# LF/WTB: Lungfishes, Gars, Bowfin & Bichirs , Black shark and other Labeos.



## King-eL (Apr 21, 2010)

I'm looking for:
-South American Lungfish
-West African Lungfish
-Marble African Lungfish
-Longnose Gar
-Spotted Gar
-Tropical Gar
-Cuban Gar
-Shortnose Gar
-Bowfin
-Large bichirs of any species
-Black shark and other Labeos.


----------



## m_class2g (Apr 21, 2010)

On the hunt again huh!!!


----------



## King-eL (Apr 21, 2010)

m_class2g said:


> On the hunt again huh!!!


Yep it's getting warmer now again so time to hunt.


----------



## boyboykoi (Aug 22, 2013)

I know where you can get a spotted gar 20 bucks Selling 4inch spotted Gar


----------



## King-eL (Apr 21, 2010)

boyboykoi said:


> I know where you can get a spotted gar 20 bucks Selling 4inch spotted Gar


Nah that's no spotted gar. I'm looking Lepisosteus oculatus the true spotted gar. A lot of people and lfs labels captive breed florida gar (Lepisosteus platyrhincus) as spotted gar.


----------



## boyboykoi (Aug 22, 2013)

Sorry I never knew I'm more of a Koi and aro guy


----------



## King-eL (Apr 21, 2010)

boyboykoi said:


> Sorry I never knew I'm more of a Koi and aro guy


Already have Florida gars but will still buy florida gar if it is larger.


----------



## m_class2g (Apr 21, 2010)

King-eL said:


> Yep it's getting warmer now again so time to hunt.

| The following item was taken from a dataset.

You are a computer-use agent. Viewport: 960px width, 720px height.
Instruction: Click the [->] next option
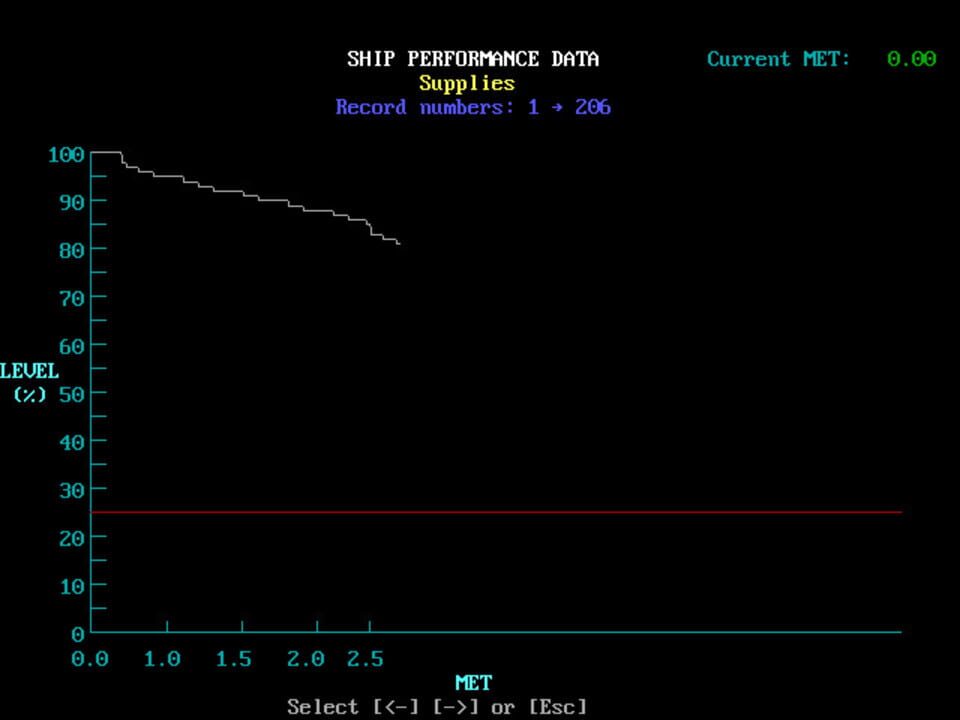pos(457,707)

Nice. always fun to get new fish.


----------



## charles (Apr 21, 2010)

El, I can get you the SA lung. Let me know what kind of SA you looking for.


----------



## King-eL (Apr 21, 2010)

charles said:


> El, I can get you the SA lung. Let me know what kind of SA you looking for.


I'll txt u later when I go for break from work.


----------



## King-eL (Apr 21, 2010)

Bump still looking


----------



## King-eL (Apr 21, 2010)

Bump to the top. Let me know what you have?


----------



## King-eL (Apr 21, 2010)

*LF: Black shark and other Labeos.*

I'm looking for black shark and other labeo or shark minnows.


----------



## Problems (Aug 12, 2014)

Selling 2 9 inch florida spotted gars view my ad!


----------



## King-eL (Apr 21, 2010)

Got pics of the gars and where are you in surrey? I live in surrey too close to surrey central or gateway station.


----------



## Problems (Aug 12, 2014)

Near guilford mall text me. 7789866261 for pics


----------



## King-eL (Apr 21, 2010)

Bumpy bumpy bumpy bumb


----------



## AWW (Apr 22, 2010)

We have a few spotted gars at IPU in burnaby, and gator gar too. all around 10". A big bichir too.


----------



## King-eL (Apr 21, 2010)

Cool I'll stop by today.


----------



## moneysink (Apr 25, 2010)

My friend is selling his two florida gars. they are around 17 or 18 inches, maybe a bit bigger if you are interested.


----------



## King-eL (Apr 21, 2010)

How much is your friend selling them for?


----------



## moneysink (Apr 25, 2010)

$40 each is what he said although he may take a little less if he knows they are going to a good home


----------



## King-eL (Apr 21, 2010)

moneysink said:


> $40 each is what he said although he may take a little less if he knows they are going to a good home


Yep they are going to a good home. 315g with 150g sump.


----------



## moneysink (Apr 25, 2010)

That would do. I will pm you his number.


----------



## King-eL (Apr 21, 2010)

Still looking for more


----------



## King-eL (Apr 21, 2010)

Bump!!! Need more!!!


----------



## King-eL (Apr 21, 2010)

Bump found a west african lungfish but need more


----------



## King-eL (Apr 21, 2010)

Thread close


----------